That offer has been made multiple times in the form of the Arab Peace Initiative.
And was followed by the first intifada iirc. Its not only about the rights of Palestinian people but obviously about “chasing the Jews into the sea”.
I hate the current government of Israel for being right wing, religious and downright populist. The settlers policies are plain provocation. That doesn’t influence my conviction that the state Israel absolutely must keep existing and that the people are not the same as their government (also worth remembering this when you hear people speaking Russian omnthe streets right now).
This brings up the very important distinction between nation and state. We think of them now interchangeably, but as I understand it, the Peace of Westphalia created the modern system of nation-states that comprises the international order. It was very recent, historically speaking, such that even Germany didn’t unify into one until the early 20th century.
It’s important, because while various nations existed in Palestine, the region got integrated into the Westphalian system under outside, colonial powers, rather than as a nation-state. That allowed room for the Zionist slogan, “a land without a people for a people with a land.” That was a clever distortion—there was not “a people” in the sense of the new international order, but there certainly were people who lived there, and had lived there for generations.
The bottom line is that the Israeli state must absolutely be distinct and separate from the nation of Israel—and that the nation of Israel must be allowed to exist in peace in the region. The current state can go kick rocks, as far as I’m concerned.
The good old “we were first, so we’re the only ones who belong here”, which always brings up the question, how far we want to go back in time to determine who really was first. There is no answer to this question, hence it’s the reason for so many conflicts across the globe and through history.
Eh, I don’t think many societies besides America are as open as America to migration and immigrants (and we have strong anti immigrant streaks sometimes, but I think we’re more tolerant than most). Like Japan is an old society that’s just not used migration/immigration. Hell, the shogunate shut out people coming in or leaving for 200 or so years before 1850. And even old Western societies that have a colonial past and immigrants resulting from that are not as open to immigrants as the US (I mean that’s what Brexit’s about, right? And you saw how destabilizing Syrian and Libyan refugees have been to the EU, and how incompletely integrated Algerian immigrants are in France).
Both Jews and Palestinians were first. At least some of their ancestors were chilling in the land as far back as the bronze age: https://www.ncbi.nlm.nih.gov/pmc/articles/PMC10212583/
But Jews were expelled a long time ago from their home, and only started coming back with the Zionist movement.
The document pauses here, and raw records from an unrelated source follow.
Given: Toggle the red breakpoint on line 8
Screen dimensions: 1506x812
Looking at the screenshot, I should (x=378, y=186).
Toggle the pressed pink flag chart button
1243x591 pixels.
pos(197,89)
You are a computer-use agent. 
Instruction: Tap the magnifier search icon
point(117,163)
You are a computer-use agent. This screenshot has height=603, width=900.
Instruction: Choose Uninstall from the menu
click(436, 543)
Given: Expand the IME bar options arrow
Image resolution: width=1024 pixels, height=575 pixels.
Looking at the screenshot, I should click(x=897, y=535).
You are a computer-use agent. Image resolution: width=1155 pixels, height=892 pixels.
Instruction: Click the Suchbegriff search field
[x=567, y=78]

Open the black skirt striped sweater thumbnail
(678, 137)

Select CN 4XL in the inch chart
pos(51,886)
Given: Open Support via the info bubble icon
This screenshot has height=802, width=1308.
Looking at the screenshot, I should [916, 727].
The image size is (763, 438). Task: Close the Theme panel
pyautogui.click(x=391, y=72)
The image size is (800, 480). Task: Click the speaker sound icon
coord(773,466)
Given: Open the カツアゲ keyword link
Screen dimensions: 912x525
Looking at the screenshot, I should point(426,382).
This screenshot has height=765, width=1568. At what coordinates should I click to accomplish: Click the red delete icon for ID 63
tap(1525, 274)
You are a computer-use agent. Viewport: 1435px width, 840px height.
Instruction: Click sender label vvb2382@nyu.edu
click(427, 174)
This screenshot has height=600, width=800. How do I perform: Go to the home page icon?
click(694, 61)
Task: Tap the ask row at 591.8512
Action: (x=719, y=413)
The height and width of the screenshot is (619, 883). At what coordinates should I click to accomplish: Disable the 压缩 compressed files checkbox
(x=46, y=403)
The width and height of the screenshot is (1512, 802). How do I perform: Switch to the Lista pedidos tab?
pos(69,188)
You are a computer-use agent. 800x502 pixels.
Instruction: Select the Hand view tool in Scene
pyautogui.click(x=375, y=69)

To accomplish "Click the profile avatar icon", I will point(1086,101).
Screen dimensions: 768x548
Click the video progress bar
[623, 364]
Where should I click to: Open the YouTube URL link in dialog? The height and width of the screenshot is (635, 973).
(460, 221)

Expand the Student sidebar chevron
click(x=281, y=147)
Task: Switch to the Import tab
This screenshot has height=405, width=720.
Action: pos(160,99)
But with respect to the creation of modern Israel, obviously the Palestinians were there before the Zionist movement and the creation of modern Israel, and I think they might feel the same way about the creation of Israel as maybe Native Americans might feel about European colonization and the creation of the US.
Your title is very confusing, I get what you mean after reading the long comment you’ve created, but based on the title I wanted to downvote you as well.